Ignorance of rational antibiotics prescribing principles and prolonged clinical use of carbapenems for the treatment of MDR P.aeruginosa infections have been recognized as the main reasons behind MBL carbapenamase producing strains. Determination of MBL genes in MDR P. aeruginosa gives useful data about their epidemiology and risk factors associated with this group. Hence, early recognition of MBL producers is indispensable and necessitates rigorous infection control measures (Cantas et al., 2013).
Conclusions
- MBL producing P. aeruginosa isolates were more prevalent among patients admitted to the ICUs.
- Amikacin was the least effective antimicrobial agent against MBL producing P. aeruginosa isolates.
- Monobactam (aztreonam) susceptible P. aeruginosa isolates were also found to be MBL producers as aztreonam resistant ones.
- MBL producers were detected phenotypically by E test in both carbapenem susceptible and resistant P. aeruginosa isolates.
- blaIMP was the most commonly detected MBL gene in P. aeruginosa isolates.

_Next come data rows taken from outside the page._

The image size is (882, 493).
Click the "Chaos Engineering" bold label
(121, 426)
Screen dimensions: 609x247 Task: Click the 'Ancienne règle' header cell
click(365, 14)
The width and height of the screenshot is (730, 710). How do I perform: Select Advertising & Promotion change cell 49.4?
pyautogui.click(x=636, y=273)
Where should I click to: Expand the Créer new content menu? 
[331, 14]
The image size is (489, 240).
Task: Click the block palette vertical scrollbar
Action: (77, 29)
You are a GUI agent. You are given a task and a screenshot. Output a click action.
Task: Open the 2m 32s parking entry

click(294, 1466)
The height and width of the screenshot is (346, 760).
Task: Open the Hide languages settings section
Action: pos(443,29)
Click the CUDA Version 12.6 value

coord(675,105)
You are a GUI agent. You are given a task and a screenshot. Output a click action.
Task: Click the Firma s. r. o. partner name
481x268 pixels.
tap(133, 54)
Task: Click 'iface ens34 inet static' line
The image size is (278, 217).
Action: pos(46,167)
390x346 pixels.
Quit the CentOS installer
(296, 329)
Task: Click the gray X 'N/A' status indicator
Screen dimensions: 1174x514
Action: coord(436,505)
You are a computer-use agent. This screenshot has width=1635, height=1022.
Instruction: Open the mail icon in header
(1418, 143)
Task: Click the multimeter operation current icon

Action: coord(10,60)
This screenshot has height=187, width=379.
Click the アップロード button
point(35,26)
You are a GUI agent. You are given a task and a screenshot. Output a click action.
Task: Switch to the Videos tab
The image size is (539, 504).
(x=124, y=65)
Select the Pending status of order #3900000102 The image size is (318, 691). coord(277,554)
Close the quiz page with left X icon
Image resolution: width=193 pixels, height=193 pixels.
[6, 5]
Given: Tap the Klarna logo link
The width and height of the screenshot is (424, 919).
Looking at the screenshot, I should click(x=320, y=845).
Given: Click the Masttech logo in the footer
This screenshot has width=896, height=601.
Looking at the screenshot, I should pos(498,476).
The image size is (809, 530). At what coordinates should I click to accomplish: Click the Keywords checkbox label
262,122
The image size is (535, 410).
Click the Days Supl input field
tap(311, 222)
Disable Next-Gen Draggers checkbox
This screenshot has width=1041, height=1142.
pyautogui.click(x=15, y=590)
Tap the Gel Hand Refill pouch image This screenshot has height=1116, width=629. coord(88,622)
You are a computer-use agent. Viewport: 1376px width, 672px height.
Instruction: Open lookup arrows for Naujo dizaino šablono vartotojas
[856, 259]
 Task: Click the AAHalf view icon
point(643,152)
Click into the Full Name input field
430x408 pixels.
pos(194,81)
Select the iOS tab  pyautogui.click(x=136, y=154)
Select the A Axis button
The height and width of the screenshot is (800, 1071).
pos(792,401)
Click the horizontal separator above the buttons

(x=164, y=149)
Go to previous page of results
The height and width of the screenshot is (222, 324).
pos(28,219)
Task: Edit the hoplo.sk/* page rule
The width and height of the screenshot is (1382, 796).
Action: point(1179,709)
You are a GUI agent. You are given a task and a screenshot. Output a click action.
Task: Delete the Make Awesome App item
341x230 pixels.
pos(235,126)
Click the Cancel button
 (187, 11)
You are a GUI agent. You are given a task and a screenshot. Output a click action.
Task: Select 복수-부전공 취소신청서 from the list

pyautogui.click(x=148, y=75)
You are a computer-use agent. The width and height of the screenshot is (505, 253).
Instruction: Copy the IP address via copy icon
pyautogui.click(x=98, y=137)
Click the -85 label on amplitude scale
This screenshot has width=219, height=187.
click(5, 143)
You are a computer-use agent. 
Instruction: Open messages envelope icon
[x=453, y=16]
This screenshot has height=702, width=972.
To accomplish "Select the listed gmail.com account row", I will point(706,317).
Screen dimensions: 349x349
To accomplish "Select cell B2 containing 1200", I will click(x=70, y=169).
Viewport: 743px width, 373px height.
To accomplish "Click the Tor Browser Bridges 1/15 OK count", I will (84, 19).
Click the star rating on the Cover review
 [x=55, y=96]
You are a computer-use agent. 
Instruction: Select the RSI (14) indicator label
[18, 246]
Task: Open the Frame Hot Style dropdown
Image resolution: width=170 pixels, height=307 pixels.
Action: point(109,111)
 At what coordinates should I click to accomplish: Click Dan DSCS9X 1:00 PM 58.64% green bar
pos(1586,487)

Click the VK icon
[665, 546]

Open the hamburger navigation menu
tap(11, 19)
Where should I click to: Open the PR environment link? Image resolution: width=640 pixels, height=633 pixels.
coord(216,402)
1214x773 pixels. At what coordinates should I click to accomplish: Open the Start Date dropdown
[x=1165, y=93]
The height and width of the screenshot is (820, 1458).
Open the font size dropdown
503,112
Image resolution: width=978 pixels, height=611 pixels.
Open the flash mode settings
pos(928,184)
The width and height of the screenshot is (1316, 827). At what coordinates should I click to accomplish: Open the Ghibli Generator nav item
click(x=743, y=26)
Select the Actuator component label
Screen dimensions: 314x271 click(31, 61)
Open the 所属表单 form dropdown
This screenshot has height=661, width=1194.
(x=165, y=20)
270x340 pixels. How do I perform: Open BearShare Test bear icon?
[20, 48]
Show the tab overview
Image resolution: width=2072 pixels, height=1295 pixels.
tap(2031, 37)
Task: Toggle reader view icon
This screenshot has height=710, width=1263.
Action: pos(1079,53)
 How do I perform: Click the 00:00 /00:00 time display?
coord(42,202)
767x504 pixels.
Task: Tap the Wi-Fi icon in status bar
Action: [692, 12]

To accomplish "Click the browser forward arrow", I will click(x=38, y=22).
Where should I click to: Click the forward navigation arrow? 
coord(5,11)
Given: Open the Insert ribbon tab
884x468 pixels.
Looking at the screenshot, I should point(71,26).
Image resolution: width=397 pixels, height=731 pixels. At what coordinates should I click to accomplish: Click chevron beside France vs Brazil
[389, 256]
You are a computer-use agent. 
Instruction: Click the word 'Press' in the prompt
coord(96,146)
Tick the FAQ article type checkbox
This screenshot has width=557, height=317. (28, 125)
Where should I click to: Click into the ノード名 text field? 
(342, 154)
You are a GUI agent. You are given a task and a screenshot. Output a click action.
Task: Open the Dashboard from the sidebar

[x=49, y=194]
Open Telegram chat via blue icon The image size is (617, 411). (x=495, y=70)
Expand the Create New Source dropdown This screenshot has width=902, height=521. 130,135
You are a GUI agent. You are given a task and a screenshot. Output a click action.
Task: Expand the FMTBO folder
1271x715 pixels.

- blaIMP and blaIMP MBL encoding genes were detected in both carbapenem susceptible and resistant P. aeruginosa isolates.
- Associated diseases (DM, cancer), indwelling urinary catheters, hospital readmission, and antibiotic intake were considered as significant risk factors for MBL producing P. aeruginosa infections.
Recommendations
- Accurate laboratory methods including culture and antimicrobial susceptibility testing with routine screening for MBL production should be the base for proper diagnosis and management of aeruginosa infections.
- Early and reliable detection of MBL production in aeruginosa isolates including monobactam and carbapenem susceptible and resistant strains; to permit timely institution of effective antimicrobial therapy and control dissemination of resistance in hospitals.